Consistency of ODS information is one of major issues and performance indicators of our solution. No one wants to drink stale beer, do they? Inconsistency can lead to two types of failure:

  • We publish obsolete data - that is related usually to latency of system. As Operational data stores are integrated asynchronously, our data will always be "slightly obsolete", but we can avoid business impediments in that case. Worse cases can happen when we lose some signals and we do not react on some changes of source data.
  • We publish incorrect data - that is what they usually call Eventual inconsistency.We refresh part of information and still we do not refresh the remaining part. If these changes are dependent, we can get temporarily incorrect information. ODS loads should as much as possible follow source system transnational logic . Another case is Read uncommitted situation, when we react on an event happening, but not to the rollback of the change in the source.
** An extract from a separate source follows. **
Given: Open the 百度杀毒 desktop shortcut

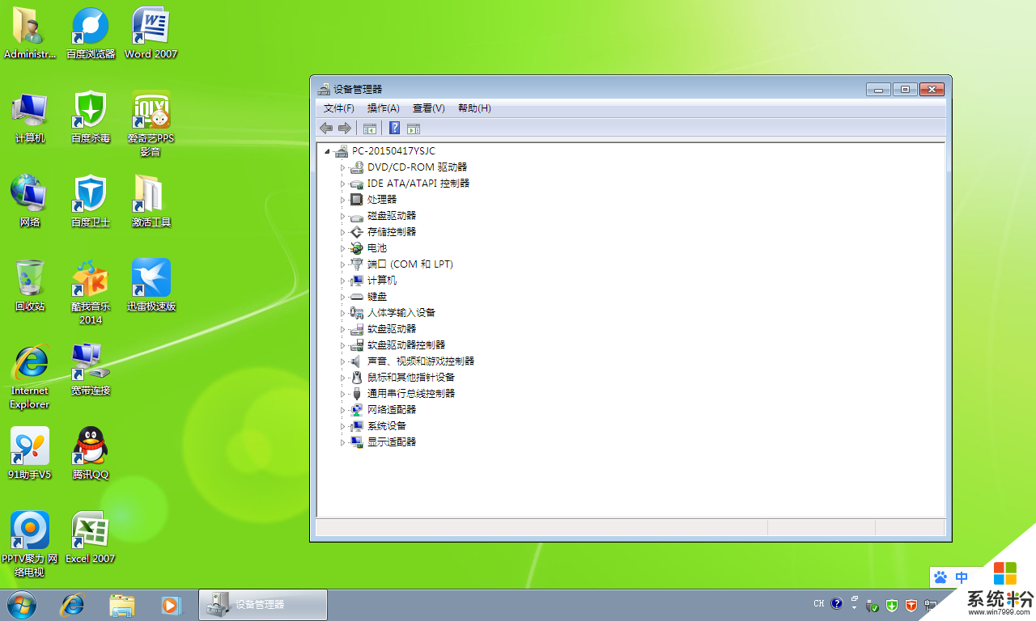Looking at the screenshot, I should (90, 110).
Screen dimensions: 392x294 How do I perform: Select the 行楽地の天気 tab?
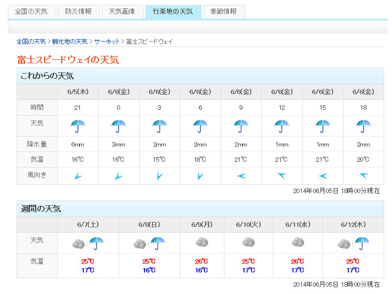point(173,12)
That are just example of possible inconsistencies, some are necessary and some we have to avoid. Nothing is perfect anyway and we have to balance price of the solution to valid requirements (see the expectation management mentioned above).
We have to consider the ODS load is an integration task working with distributed systems, distributed transaction, unordered messages etc. That way we have include Extra-transactional consistency mechanisms, such as Saga, Dirty load (last takes all) etc.


Reconciliation
Do you believe your ODS will stay consistent based on Event based (real-time) loads only? I think the system is to be designed you can trust it. But there are several factors what can cause you to spill your beer:

  • Initial state - we spoke about in the chapter of Initial load. You roll-out your system and there are still no events signaling the initial changes.
  • Downtime - it can happen, no system has 100% availability and here we have several systems including middleware infrastructure etc.
  • Service data modifications - some errors in source data can be repaired non-standard and that way events could not be registered.
  • Transformation bugs - we live in an agile time, there are no changeless perfectly tuned components, our ODS and its loads are evolving. Especially after roll-outs of new functionality glitches can appear. These are to be detected and solved.
  • Not tasted flavors - all these transformations and event processing makes very complex system which can be never tested completely. You can never simulate all possible sequences and causalities to be sure something new won't happen. That way reconciliation serves as a monitoring component too.

There are following tasks we solve by reconciliation:

  • Quality assurance - In the complex event-based transformation processing there are several points of failure causing inconsistency. Reconciliation is one of end to end type possibilities how to monitor the system and alert operators in the case of glitches (failing processes etc.)
  • Repair of data - Another task in front of reconciliation process is repairing inconsistent data.
  • Part of standard process - Not all real-time transformations can be issued by events. Sometimes (the best would be never) we cannot identify deleting of records and only way could be temporary inconsistency with regular reconciliation. As well that can be involved as a workaround in the process of bugfixing.


Early filtering
Real-time processing is very expensive in comparison to bulk loads. Aside transformation itself you have to manage events of changes, process all the impact of every change, assure consistency and all that in almost no time. Well, you can avoid all the workflow-like load process management, but it does not help much.
There are things helping to reduce costs (resource consumption) which can be generally named Early pruning, or Early filtering. It appears in many places during the ODS load or reconciliation process.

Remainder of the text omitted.